I'm currently working on a C++ project which does numerical calculations. The vast, vast majority of the code uses single precision floating point values and works perfectly fine with that. Because of this I use compiler flags to make basic floating point literals single precision instead of the double precision, which is the default. I find that this makes expressions easier to read and I don't have to worry about forgetting a 'f' somewhere. However, every now and then I need the extra precision offered by double precision calculations and my question is how I can get a double precision literal into such an expression. Every way I've tried so far first store the value in a single precision variable and the converts the truncated value to a double precision value. Not what I want.
Some ways I've tried so far is given below.
#include <iostream>
int main()
{
std::cout << sizeof(1.0E200) << std::endl;
std::cout << 1.0E200 << std::endl;
std::cout << sizeof(1.0E200L) << std::endl;
std::cout << 1.0E200L << std::endl;
std::cout << sizeof(double(1.0E200)) << std::endl;
std::cout << double(1.0E200) << std::endl;
std::cout << sizeof(static_cast<double>(1.0E200)) << std::endl;
std::cout << static_cast<double>(1.0E200) << std::endl;
return 0;
}
A run with single precision constants give the following results.
~/path$ g++ test.cpp -fsingle-precision-constant && ./a.out
test.cpp:6:3: warning: floating constant exceeds range of ‘float’ [-Woverflow]
test.cpp:7:3: warning: floating constant exceeds range of ‘float’ [-Woverflow]
test.cpp:12:3: warning: floating constant exceeds range of ‘float’ [-Woverflow]
test.cpp:13:3: warning: floating constant exceeds range of ‘float’ [-Woverflow]
test.cpp:15:3: warning: floating constant exceeds range of ‘float’ [-Woverflow]
test.cpp:16:3: warning: floating constant exceeds range of ‘float’ [-Woverflow]
4
inf
16
1e+200
8
inf
8
inf
It is my understanding that the 8 bytes provided by the last two cases should be enough to hold 1.0E200, a theory supported by the following output, where the same program is compiled without -fsingle-precision-constant.

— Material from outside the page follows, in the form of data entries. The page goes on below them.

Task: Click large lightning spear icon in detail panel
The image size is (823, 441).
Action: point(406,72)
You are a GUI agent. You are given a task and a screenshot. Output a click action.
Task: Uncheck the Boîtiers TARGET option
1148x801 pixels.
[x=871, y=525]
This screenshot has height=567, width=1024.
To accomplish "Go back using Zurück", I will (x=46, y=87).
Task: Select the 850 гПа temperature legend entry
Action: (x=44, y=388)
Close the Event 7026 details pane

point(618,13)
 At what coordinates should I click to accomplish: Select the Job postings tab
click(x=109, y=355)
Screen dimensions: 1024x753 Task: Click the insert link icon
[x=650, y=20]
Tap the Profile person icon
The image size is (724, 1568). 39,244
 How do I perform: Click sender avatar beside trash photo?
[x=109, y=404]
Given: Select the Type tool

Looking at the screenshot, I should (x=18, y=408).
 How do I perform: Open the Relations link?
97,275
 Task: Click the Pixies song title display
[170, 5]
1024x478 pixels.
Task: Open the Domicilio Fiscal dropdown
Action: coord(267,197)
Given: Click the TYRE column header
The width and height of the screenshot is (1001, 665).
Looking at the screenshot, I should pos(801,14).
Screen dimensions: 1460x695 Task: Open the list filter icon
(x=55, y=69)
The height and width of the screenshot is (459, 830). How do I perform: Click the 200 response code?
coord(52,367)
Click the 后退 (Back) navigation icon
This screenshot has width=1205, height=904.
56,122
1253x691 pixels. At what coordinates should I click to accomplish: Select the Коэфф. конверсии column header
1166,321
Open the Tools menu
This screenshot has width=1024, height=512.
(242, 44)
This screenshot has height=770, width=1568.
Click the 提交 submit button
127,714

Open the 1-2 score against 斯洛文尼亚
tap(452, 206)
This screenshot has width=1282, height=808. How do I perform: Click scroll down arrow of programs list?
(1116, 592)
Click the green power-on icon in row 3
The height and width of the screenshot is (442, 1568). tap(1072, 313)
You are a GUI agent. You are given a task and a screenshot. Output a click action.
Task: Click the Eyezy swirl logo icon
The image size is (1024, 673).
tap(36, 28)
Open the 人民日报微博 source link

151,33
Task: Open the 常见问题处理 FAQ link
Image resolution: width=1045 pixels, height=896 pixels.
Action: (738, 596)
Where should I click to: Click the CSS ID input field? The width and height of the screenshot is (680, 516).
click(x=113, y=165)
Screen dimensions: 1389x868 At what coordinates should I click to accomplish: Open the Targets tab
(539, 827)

~/path$ g++ test.cpp && ./a.out
8
1e+200
16
1e+200
8
1e+200
8
1e+200
A possible workaround suggested by the above examples is to use quadruple precision floating point literals everywhere I originally intended to use double precision, and cast to double precision whenever required by libraries and such. However, this feels a bit wasteful.
What else can I do?